(Stored entries)
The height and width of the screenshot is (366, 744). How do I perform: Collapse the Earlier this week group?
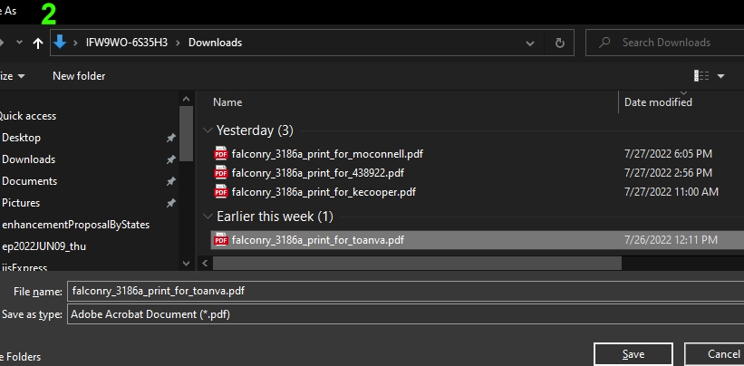click(208, 217)
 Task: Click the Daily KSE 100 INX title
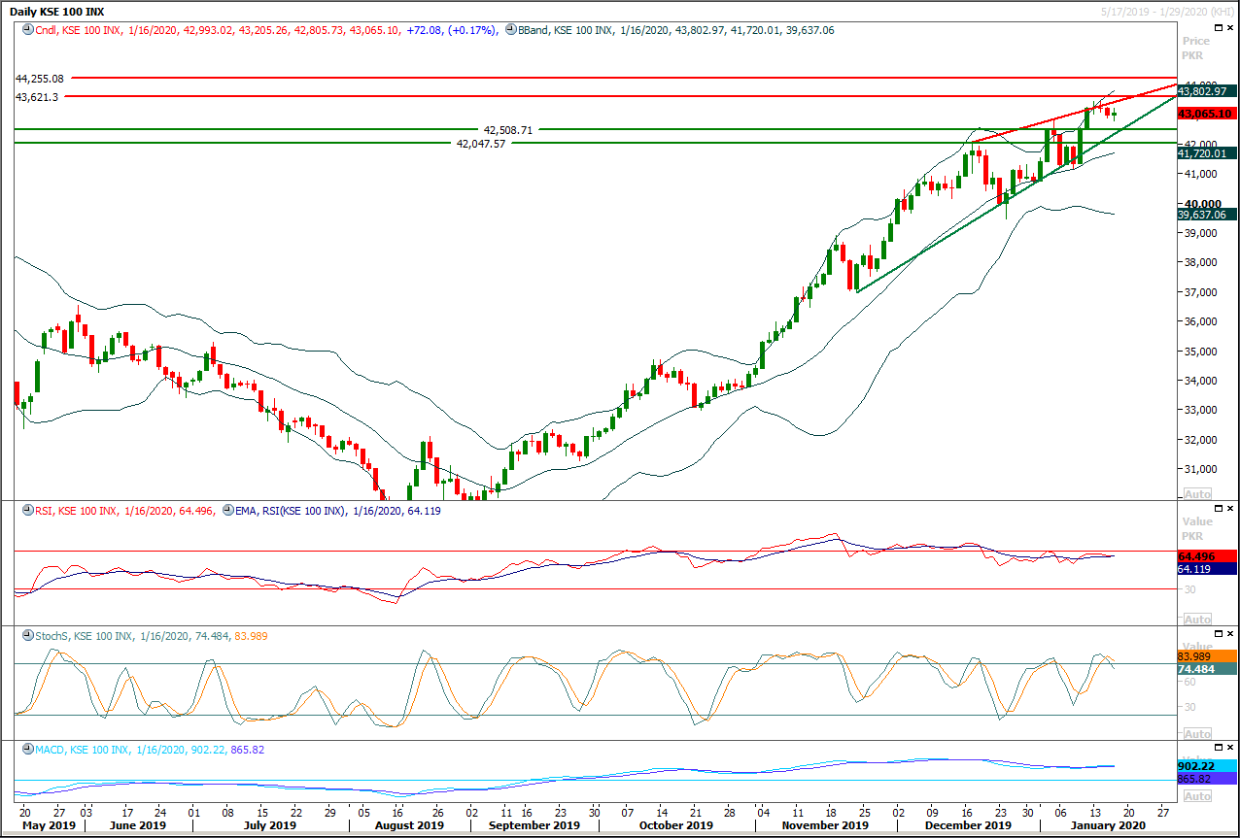coord(55,12)
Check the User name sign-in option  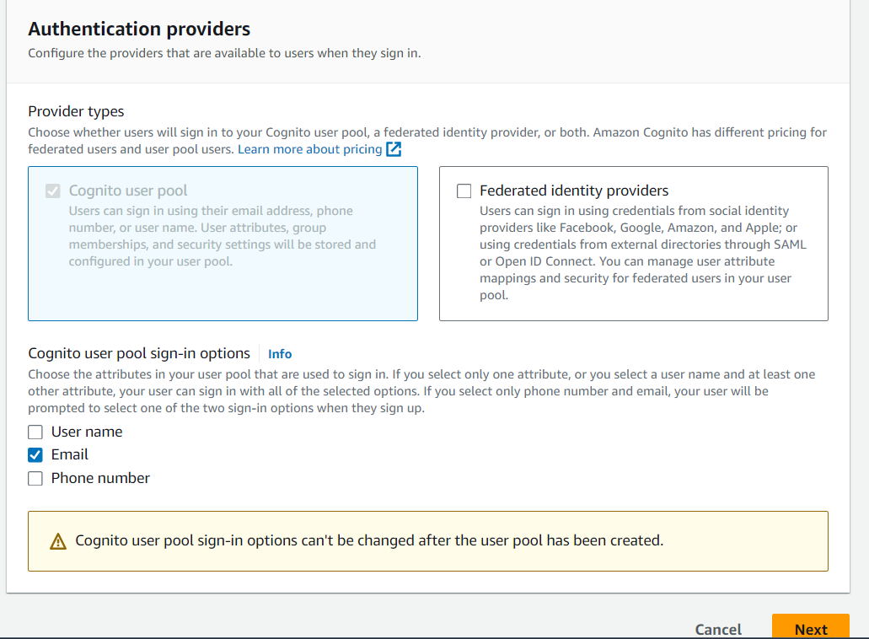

### SET EXERCISE
Retype every one of the rows above verbatim, leaving out the pictures.

### EXERCISE SOLUTION
The height and width of the screenshot is (366, 744). How do I perform: Collapse the Earlier this week group?
click(208, 217)
 Task: Click the Daily KSE 100 INX title
coord(55,12)
Check the User name sign-in option  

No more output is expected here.